El aviso le llega de su vecino Jonathan, de 33 años, pastor evangelista que explica que su hijo de 14 se ha quedado sin ir a clase pero no porque él quisiera, sino porque en el momento de hacer la matrícula les pilló a todos enfermos por coronavirus y en el hospital. “Aquí pagamos justos por pecadores”, lamenta él, que asegura que, en su barrio, “la mayoría” son trabajadores de bien. “El sector seis tiene seis kilómetros y medio, ¿no?, pues solo medio kilómetro se dedica a la mala vida”.

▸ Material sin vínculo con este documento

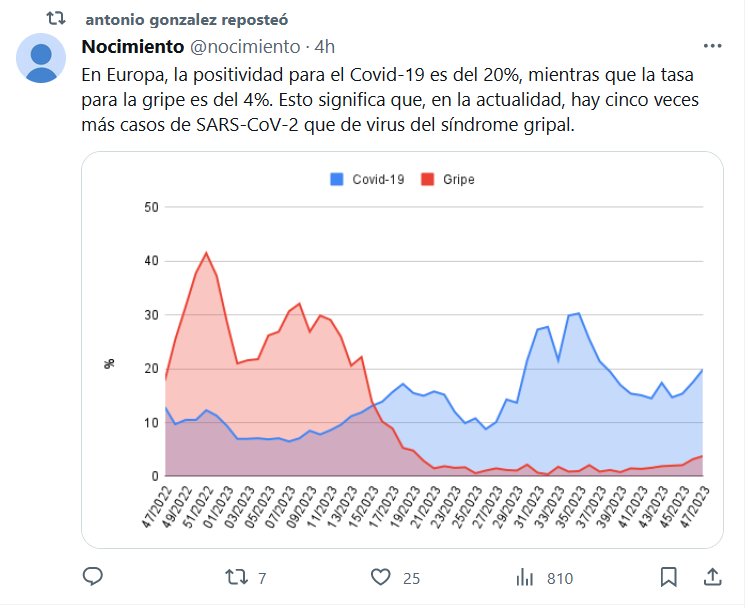Click the like count 25

409,578
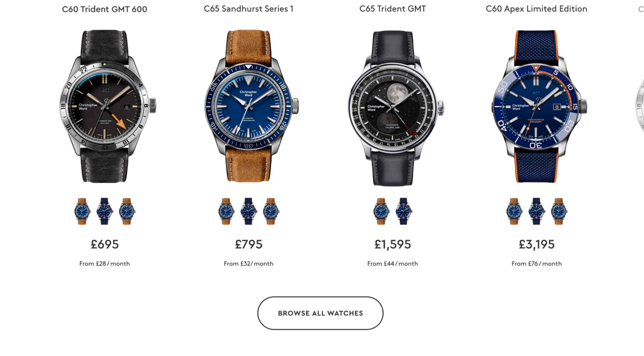Select third variant thumbnail under C65 Sandhurst Series 1
Viewport: 644px width, 356px height.
click(271, 211)
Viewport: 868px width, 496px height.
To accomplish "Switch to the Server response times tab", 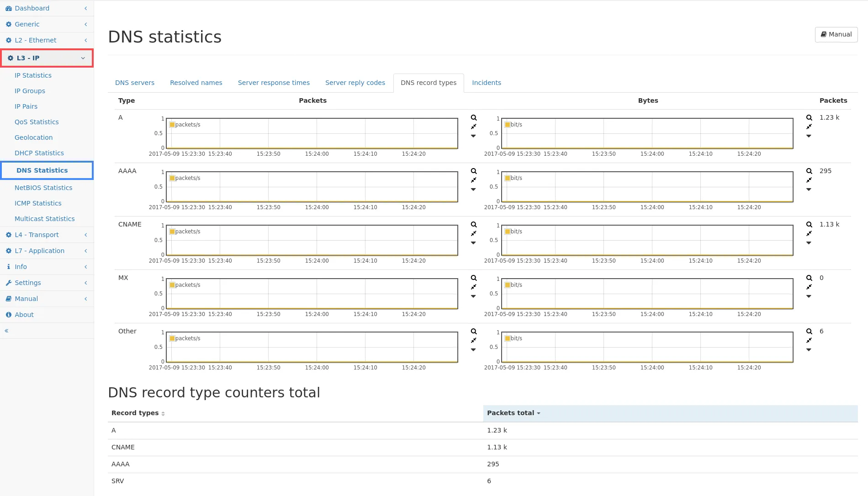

A la hora de comer los menores que sí han hecho el esfuerzo de ir a clase empiezan a bajar de su autobús, que va parando en diferentes puntos de la calle principal. Pero es imposible cuantificar cuántos son y cuántos se han quedado en casa después de tres semanas sin luz. Ni el comisionado de la Comunidad de Madrid ni el del Ayuntamiento atinan a dar una estimación y se pasan la pelota uno al otro. Sí se sabe que el sector seis tiene al menos 2.000 menores que se encuentran en edad escolar obligatoria.
La asociación El Fanal, que ocupa un espacio en la antigua fábrica de muebles, en medio de un descampado, es la única, junto a Cáritas, que puede dar alguna pista de la realidad. Allí atienden a unos 150 menores de 6 a 18 años para hacer refuerzo escolar y a 24 bebés, entre 0 y 3 años. Viven dentro del problema. Conocen a niños que se hicieron adultos y los vieron perderse. O encontrarse. “El problema del absentismo de los más pequeños estaba casi solucionado, ahora peleamos para que no abandonen en secundaria”, explica Irene Pérez, unas de las coordinadoras, desde 2005, de la asociación. Para ella, es vital que solucionen el problema de la luz porque “sin medidas higienicosanitarias mínimas” es imposible sacar adelante al barrio.
Cuando comienza a anochecer, los menores que no están en la calle encienden las linternas del móvil —que han cargado en los coches— para hacer los deberes. Los que aguantan, se dejan los ojos. Salud, de 60 años, rodeada de nietos y sobrinos nietos, enseña la oscuridad de su chabola y se queja de su “malvivir” y levanta los brazos: “Ahora vemos que la luz es la niña bonita de la casa”.